Assuming a question of fact regarding the employment status, there is no dispute McGowan was not paid. See Blundell v. Lassiter, No. 3:17-CV-1990, 2018 WL 6738046, at *13 (N.D. Tex. May 21, 2018) (“An average wage paid of $0 for hours worked during a workweek- as Plaintiffs allege in this case-is clearly below the minimum wage set by the FLSA, and, accordingly, Plaintiffs' claim as pleaded is actionable under the FLSA's minimum wage provision.”); Perez v. T.A.S.T.E. Food Prods., Inc., No. 5:13-CV-655, 2014 WL 412327, at *5 (W.D. Tex. Feb. 3, 2014) (denying motion to dismiss minimum-wage claim under the FLSA). Summary judgment is denied.
B. Breach of Contract
Next, Tougaloo maintains that McGowan cannot proceed on her breach-of-contract claim because “there is no contract for the 2023-2024 academic year.” Def.'s Mem. [7] at 5. In other words, “Tougaloo was not obligated to pay McGowan for a non-existence [sic] contract.” Id. Tougaloo's arguments track those it made under the FLSA. And, here again, it offers no authority that a signed contract was required under Mississippi law in this context. Construing the conflicting facts in McGowan's favor, the Court finds summary judgment should be denied.
C. Breach of the Implied Covenant of Good Faith and Fair Dealing
Tougaloo does not separately move for summary judgment on McGowan's claim for breach of the implied covenant of good faith and fair dealing, presumably because it maintains no contract exists.

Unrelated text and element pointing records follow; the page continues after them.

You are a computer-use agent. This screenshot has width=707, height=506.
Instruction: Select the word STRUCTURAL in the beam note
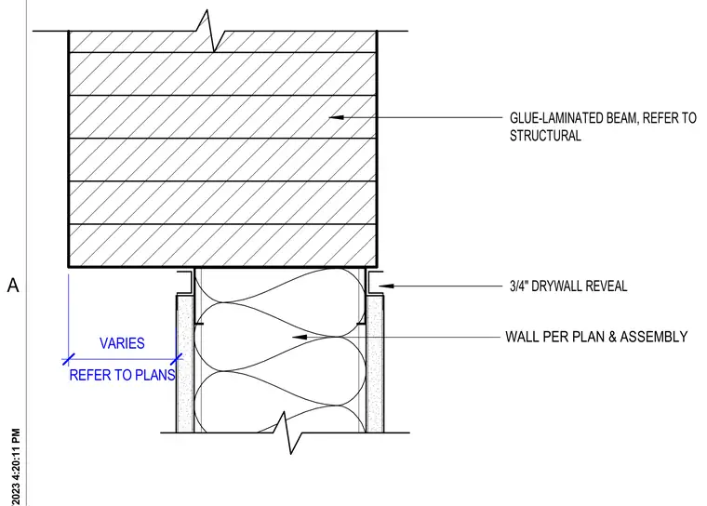click(545, 136)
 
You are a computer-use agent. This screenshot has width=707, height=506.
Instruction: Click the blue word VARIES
click(122, 343)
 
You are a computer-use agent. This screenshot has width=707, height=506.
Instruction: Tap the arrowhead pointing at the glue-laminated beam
click(337, 117)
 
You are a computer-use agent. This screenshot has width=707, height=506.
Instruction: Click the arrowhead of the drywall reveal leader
click(386, 286)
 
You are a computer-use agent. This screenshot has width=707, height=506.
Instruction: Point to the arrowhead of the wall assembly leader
click(300, 337)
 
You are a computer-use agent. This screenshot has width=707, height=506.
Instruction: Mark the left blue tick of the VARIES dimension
click(68, 360)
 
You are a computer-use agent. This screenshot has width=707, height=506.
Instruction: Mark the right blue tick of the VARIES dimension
click(177, 360)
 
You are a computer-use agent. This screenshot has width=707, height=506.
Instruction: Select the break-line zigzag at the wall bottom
click(287, 433)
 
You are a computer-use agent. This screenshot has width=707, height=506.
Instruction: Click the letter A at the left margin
click(13, 286)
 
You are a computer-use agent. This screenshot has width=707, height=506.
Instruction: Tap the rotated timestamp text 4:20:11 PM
click(16, 454)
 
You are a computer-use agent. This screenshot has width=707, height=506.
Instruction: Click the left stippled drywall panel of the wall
click(185, 364)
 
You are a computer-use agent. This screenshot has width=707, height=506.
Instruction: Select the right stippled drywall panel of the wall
click(375, 364)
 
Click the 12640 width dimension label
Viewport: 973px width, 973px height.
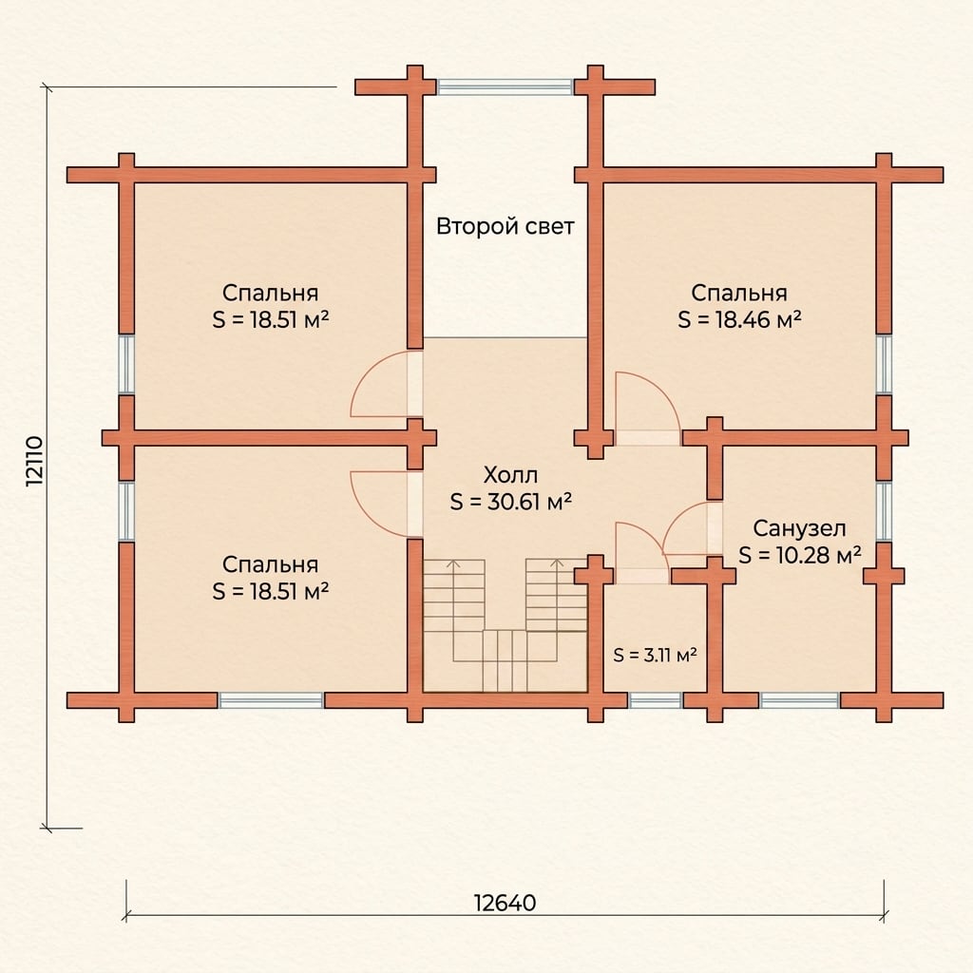click(505, 902)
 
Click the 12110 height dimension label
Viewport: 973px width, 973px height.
click(35, 461)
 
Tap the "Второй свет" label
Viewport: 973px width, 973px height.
click(505, 226)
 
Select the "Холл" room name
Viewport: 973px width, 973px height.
click(510, 475)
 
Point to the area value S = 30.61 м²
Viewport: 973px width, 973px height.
click(510, 502)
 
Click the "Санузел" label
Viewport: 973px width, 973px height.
click(799, 528)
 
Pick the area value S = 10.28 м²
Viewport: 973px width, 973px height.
click(799, 555)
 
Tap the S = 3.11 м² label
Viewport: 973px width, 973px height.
click(655, 655)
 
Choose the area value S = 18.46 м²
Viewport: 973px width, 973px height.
click(739, 319)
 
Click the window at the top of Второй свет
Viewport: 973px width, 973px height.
click(505, 86)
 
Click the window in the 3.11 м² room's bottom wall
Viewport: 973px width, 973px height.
click(655, 700)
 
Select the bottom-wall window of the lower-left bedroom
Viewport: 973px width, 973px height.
click(271, 700)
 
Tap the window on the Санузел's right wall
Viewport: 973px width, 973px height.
click(884, 510)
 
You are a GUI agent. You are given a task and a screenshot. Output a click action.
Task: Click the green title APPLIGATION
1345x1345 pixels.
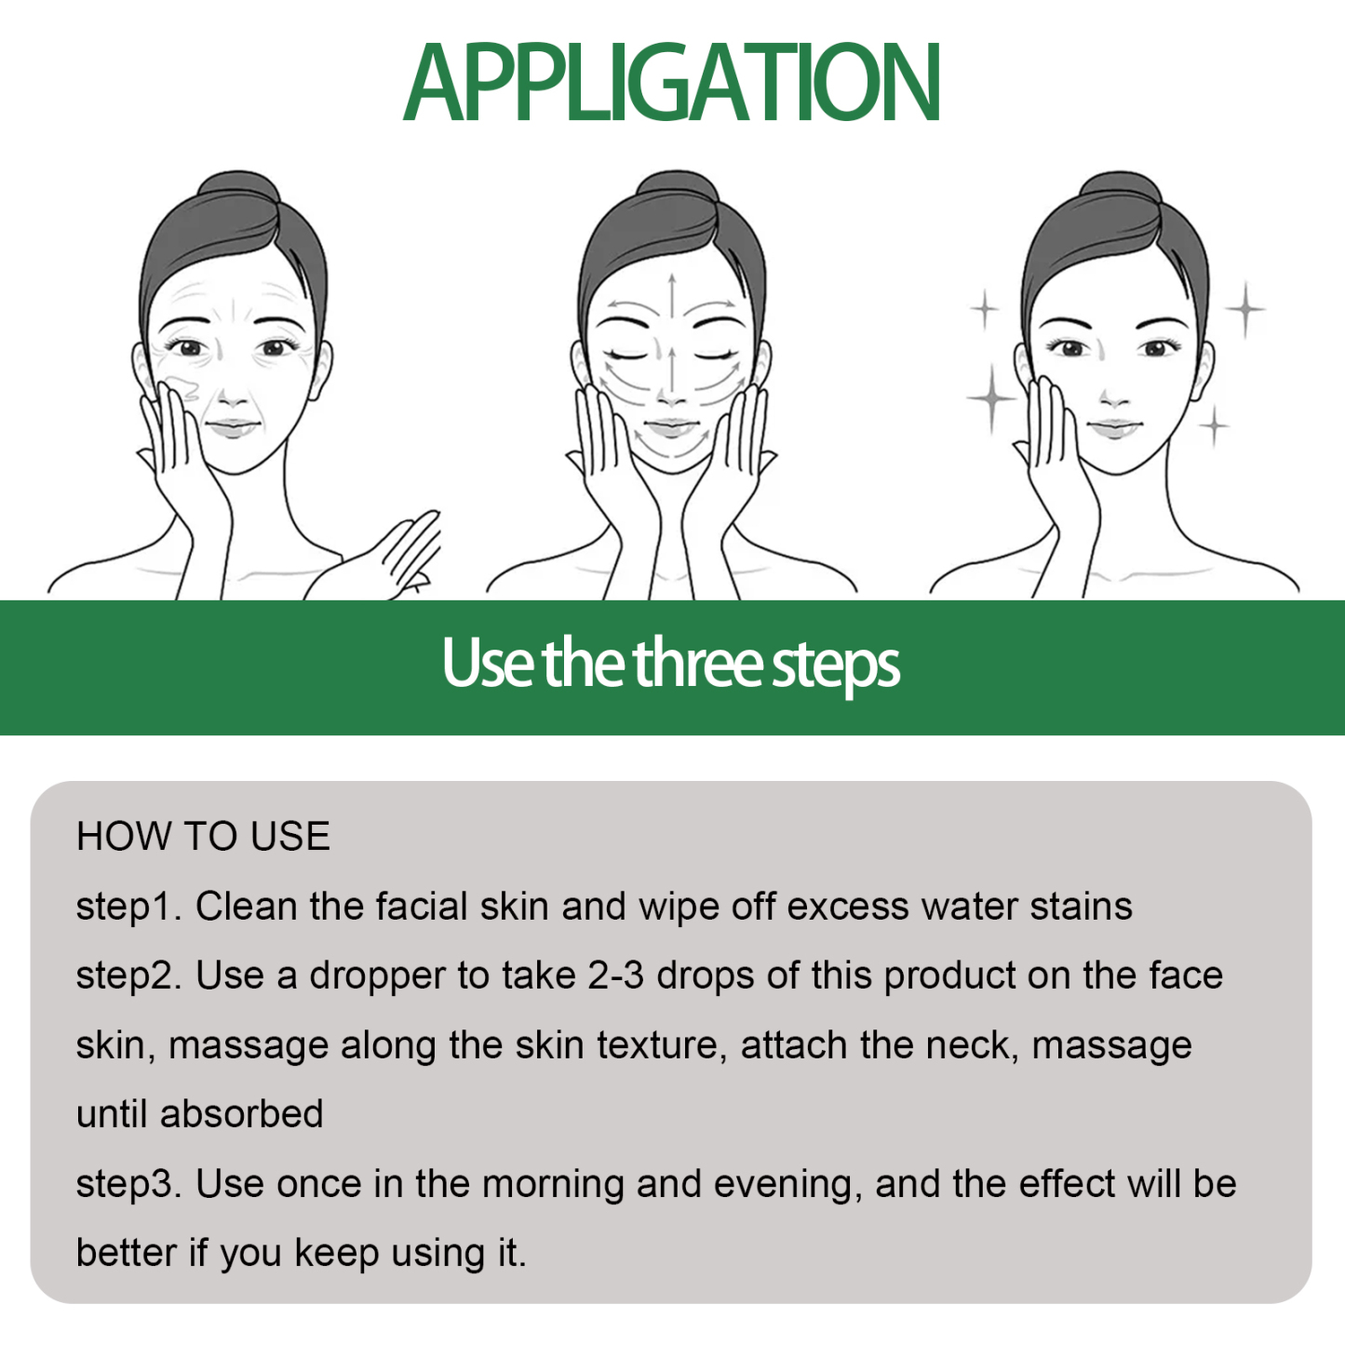[x=671, y=84]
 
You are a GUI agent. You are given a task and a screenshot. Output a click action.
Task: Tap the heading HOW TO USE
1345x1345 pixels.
[x=203, y=836]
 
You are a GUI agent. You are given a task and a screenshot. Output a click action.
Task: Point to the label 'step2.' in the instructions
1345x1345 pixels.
[x=129, y=975]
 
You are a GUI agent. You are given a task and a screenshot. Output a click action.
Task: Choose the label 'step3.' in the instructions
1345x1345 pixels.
[x=129, y=1184]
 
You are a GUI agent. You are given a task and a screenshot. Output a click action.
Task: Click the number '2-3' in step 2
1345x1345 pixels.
[x=615, y=975]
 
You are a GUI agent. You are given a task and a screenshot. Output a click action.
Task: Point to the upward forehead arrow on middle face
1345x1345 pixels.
[x=671, y=293]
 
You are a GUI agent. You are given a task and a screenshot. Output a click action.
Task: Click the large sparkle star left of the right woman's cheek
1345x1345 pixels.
[x=992, y=398]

See Morris v. Macione, 546 So.2d 969, 971 (Miss. 1989) (“Mississippi ascribes to the view that all contracts contain an implied covenant of good faith and fair dealing.”); Def.'s Reply [14] at 5. Because a question of fact exists as to whether McGowan was under contract, this claim will also go forward.
IV. Conclusion
The Court has considered all arguments raised by the parties; those not addressed would not have changed the result. For the reasons stated, Defendant's motion for summary judgment is denied.